過去10年間(2014年1月から2023年12月)のドローダウン(最高値からの下落率、月末株価)の推移は、以下の通りです。
(参考)株価の推移(月末株価)
通常の目盛り表示の場合、近年の株価のブレ幅(上昇もしくは下落)が過去より非常に大きいと錯覚するため、対数目盛りで表示しています。
DCF法による目標株価
DCF(Discounted Cash Flow)法とは、将来に渡って生み出すキャッシュフローを割り引く(WACC、加重平均資本コスト)ことで理論価格を算出します。

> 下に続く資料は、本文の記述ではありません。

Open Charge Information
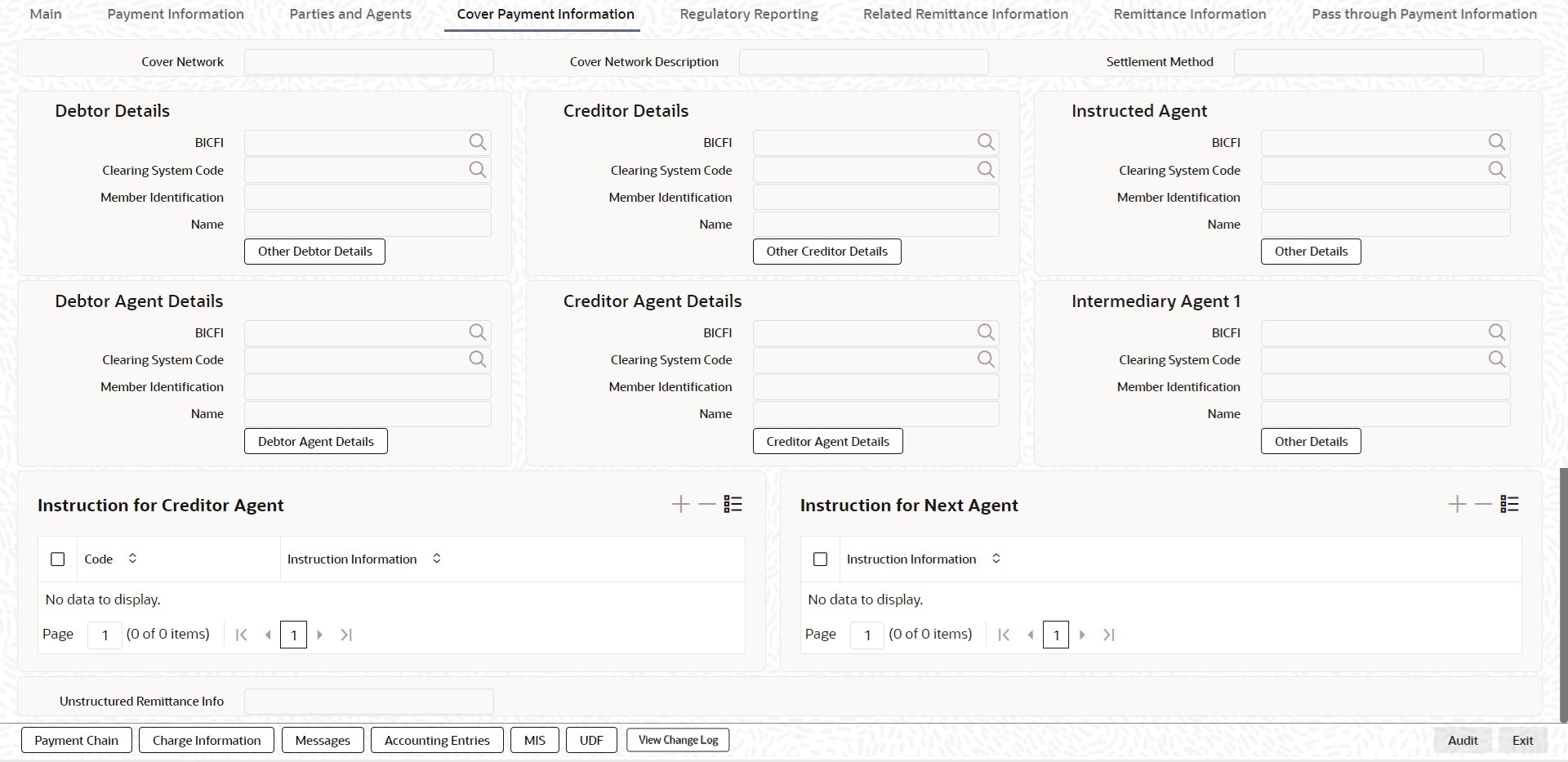 pos(207,741)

以下のシナリオに基づき、フリーキャッシュフローの現在価値とネット有利子負債を合計して株主価値を算出し、株主価値を発行済株式総数で割ることで、1株あたりの株価を算出します。
なお、WACCを6.8%と推計しました。
以下のグラフは、各シナリオのフローキャッシュフロー(億ドル)の推移となります。
① メインシナリオ
フリーキャッシュフローの成長率:1年目〜3年目+5%、4年目〜10年目+7%。11年目以降の永続成長率は0%。
② アップサイドシナリオ
フリーキャッシュフローの成長率:1年目〜2年目+5%、3年目〜10年目+10%。11年目以降の永続成長率は0%。
③ ダウンサイドシナリオ
フリーキャッシュフローの成長率:1年目〜10年目+2%。11年目以降の永続成長率は0%。
メインシナリオの目標株価は342ドルとなります。
・メインシナリオ:342ドル
・アップサイドシナリオ:412ドル
・ダウンサイドシナリオ:249ドル
アクセンチュア(Accenture、ACN)への投資について
FY2023の売上高は641億ドル(年度比+4.1%)、EPSは10.77ドル(前年度比+0.6%)となりました。
FY2024のガイダンスは、以下の通りです。
・売上高増加率(現地通貨建て):+2〜5%
・EPS:+6〜9%
DCF法による目標株価は342ドルのため、2023年12月末時点の株価351ドルとほぼ同水準です。
なお、メインシナリオは、10年後の売上高が1.9倍(年率+6%)、FY2023のフリーキャッシュフローマージンが今後横ばいで推移することを想定したので、売上高またはフリーキャッシュフローマージンがさらに上向けばより高い株価上昇が期待できます。
足もとは企業のIT支出抑制から厳しい状況です。
情報技術セクターのなかでは、派手さはないものの、長期的にみて業績拡大が期待でき、大手IT企業のような規制リスクがない点が魅力的です。
コンサルティングやITサービスはAIに仕事が奪われる懸念がありますが、アクセンチュアはAI関連事業に積極投資するなど勝ち組で居続けられるかと思います。